Oral argument for Janus happens today. As a refresher, a ruling in favor of the plaintiff, Mark Janus, would bar public sector unions from collecting agency fees that go to collective-bargaining costs from union non-members. Because unions are still under a duty of fair representation to all the employees they represent, including non-members, a ruling in favor of Janus could encourage current members to leave, reducing revenues for unions. The Court is expected to rule for Janus. In anticipation, some public sector unions across the United States have already launched aggressive publicity campaigns urging union members to stay in the union. The New York State United Teachers has knocked on the doors of 55,000 of its members. In Illinois, Ohio, and Pennsylvania, teachers’ unions have sent school leaders to encourage individual teachers to stay in the union. The National Education Association, the country’s largest teachers’ union, has characterized the Supreme Court case as a “hurricane” for which unions must prepare.
This morning, the Supreme Court rejected without prejudice a request from the Trump administration for the court to determine whether the administration could shut down DACA. Earlier this year, two district judges ruled that the administration had abused its discretion in rescinding parts of DACA. The Supreme Court’s decision was expected, given that no appeals court has heard the issue yet.
Also this morning, in Zarda v. Altitude Express, an en banc panel of the Second Circuit held that “sexual orientation constitutes a form of discrimination ‘because of . . . sex,’ in violation of Title VII.” Chief Judge Katzmann filed the majority opinion. Zarda overturns the Second Circuit’s prior opinion in Simonton v. Runyon, which held that Title VII did not cover sexual orientation discrimination.
Last week, in Digital Realty Trust v. Somers, the Supreme Court unanimously held that Dodd-Frank’s anti-retaliation provision for whistleblowers do not extend to employees who have not reported the violation to the Securities and Exchange Commission.
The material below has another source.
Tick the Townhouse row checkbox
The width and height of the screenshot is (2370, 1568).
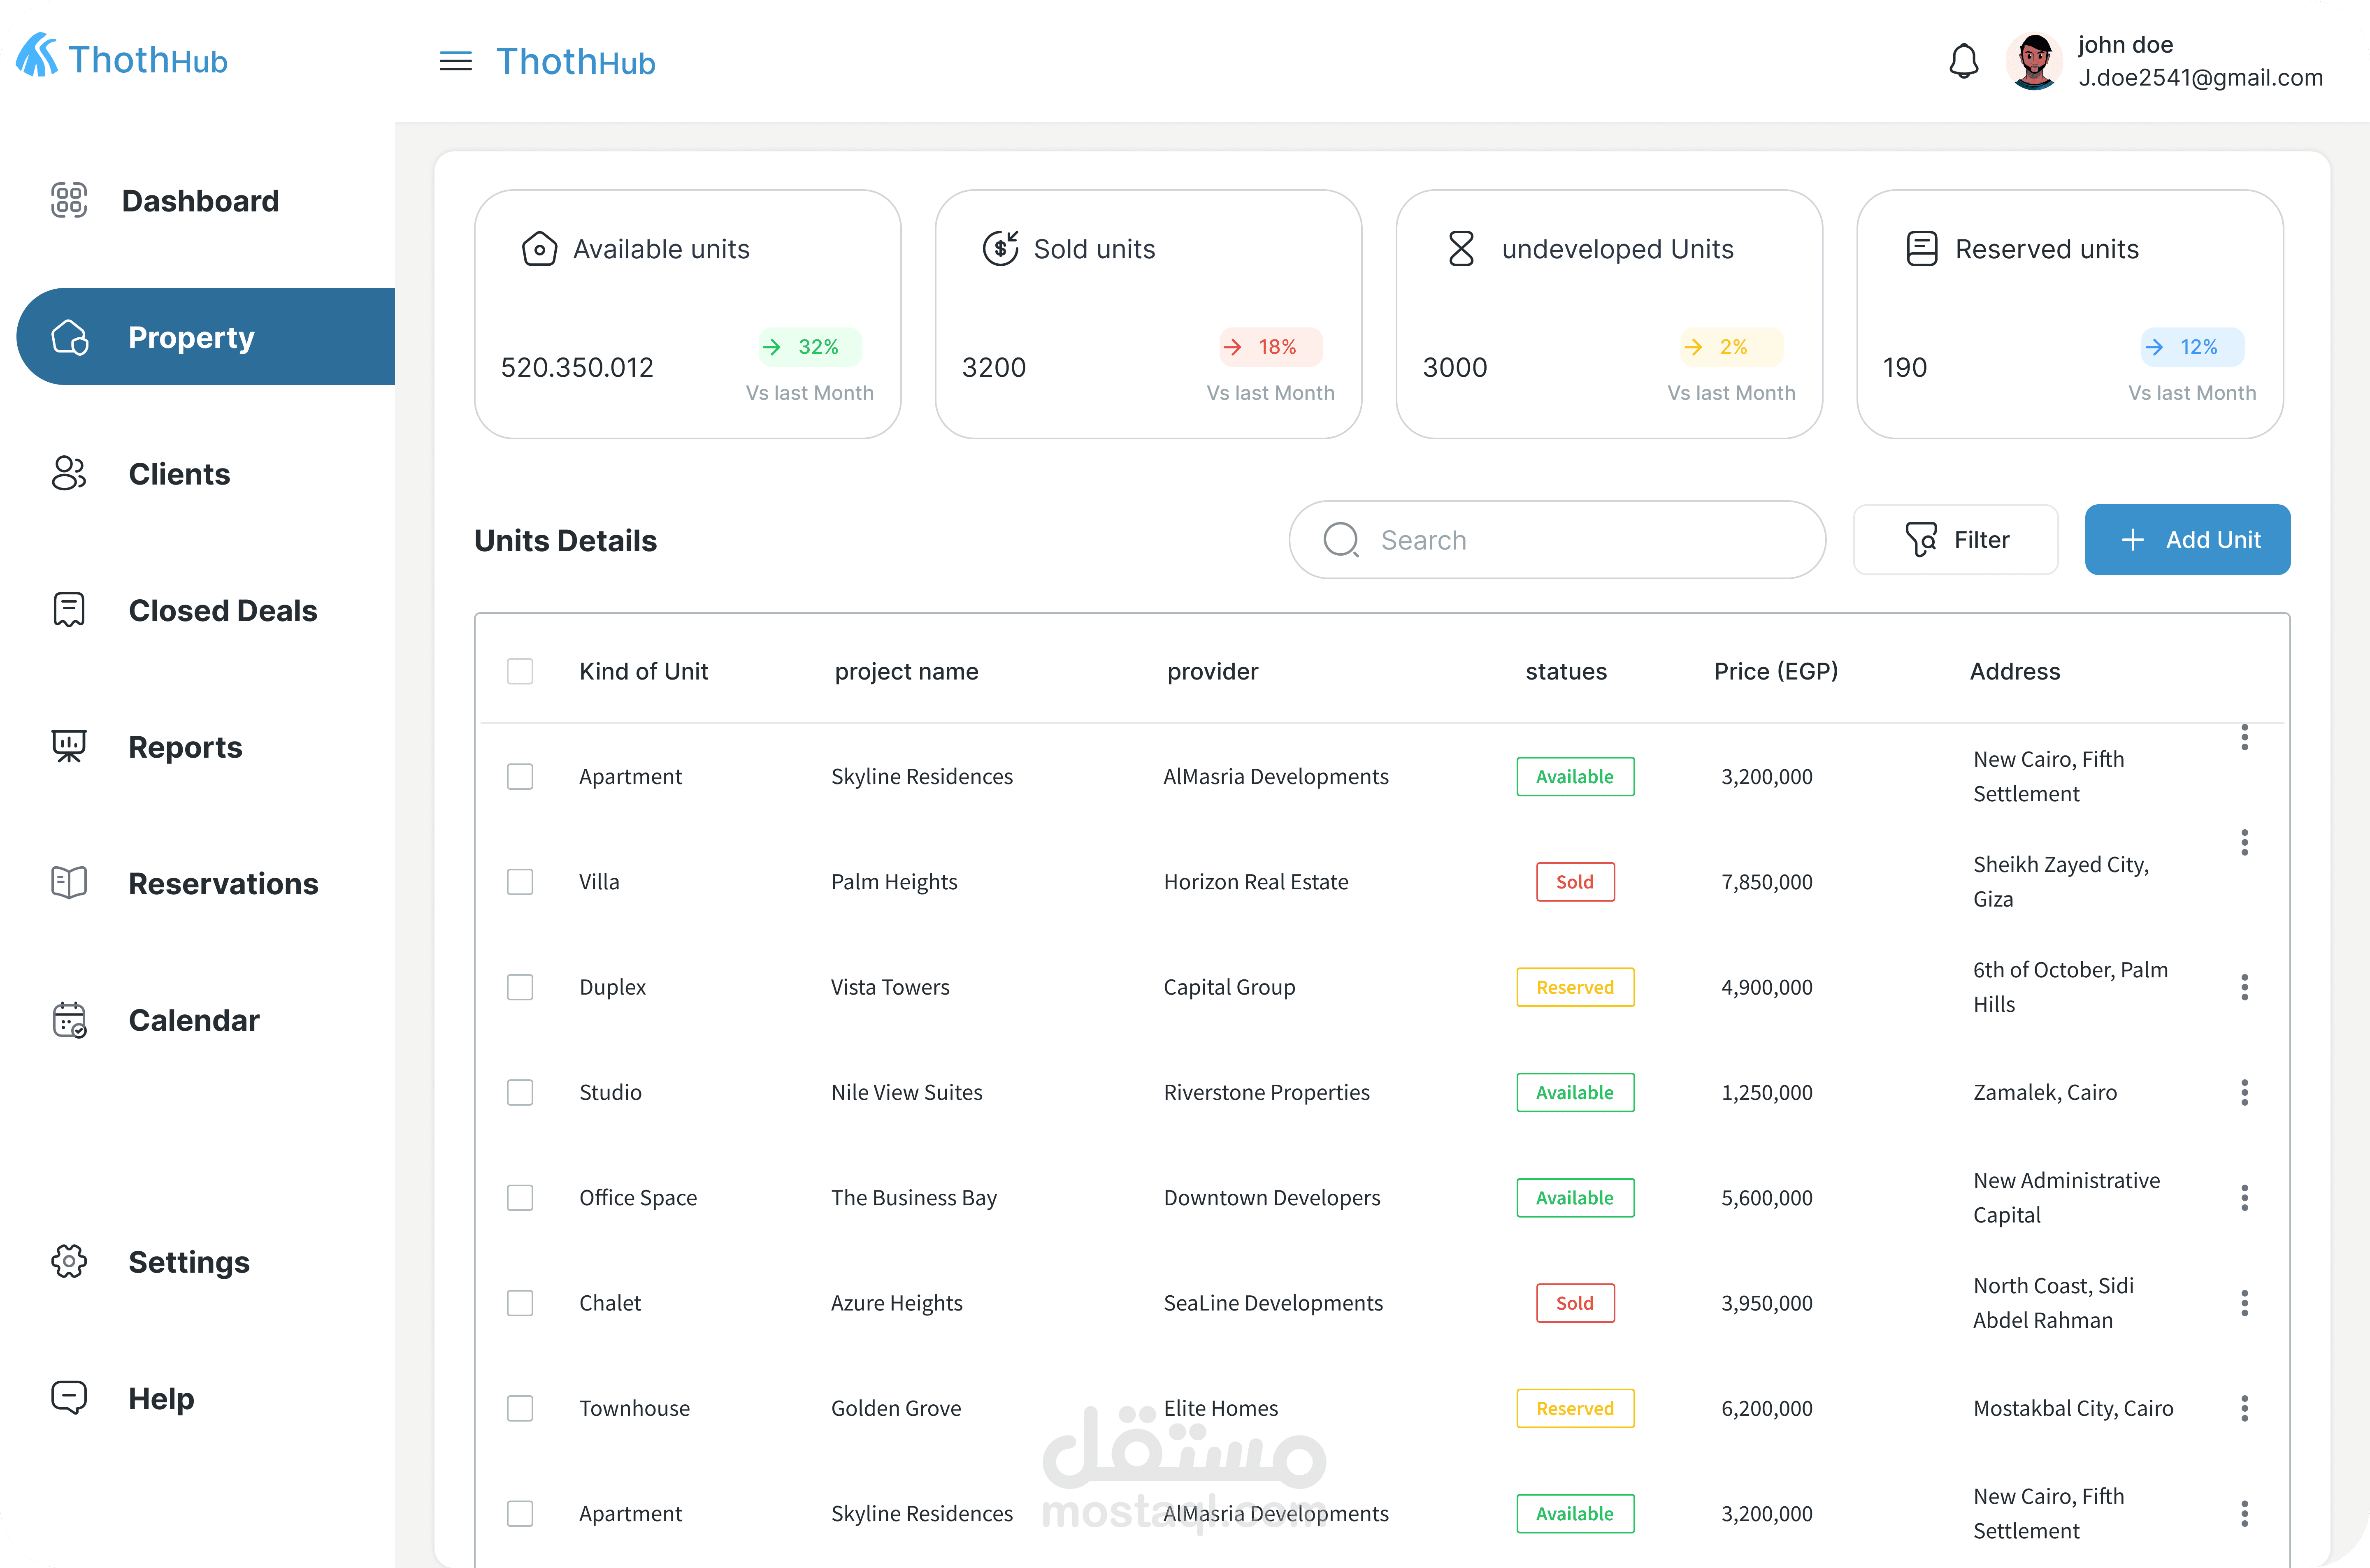[x=520, y=1408]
Paul Somers was allegedly fired in retaliation for reporting his supervisor to higher management upon finding that his supervisor had eliminated certain internal controls in violation of the Sarbanes-Oxley Act of 2002. Since Somers did not report his supervisor’s behavior to the Securities and Exchange Commission, however, the Court held that his termination was not barred by the whistleblower protections of Dodd-Frank.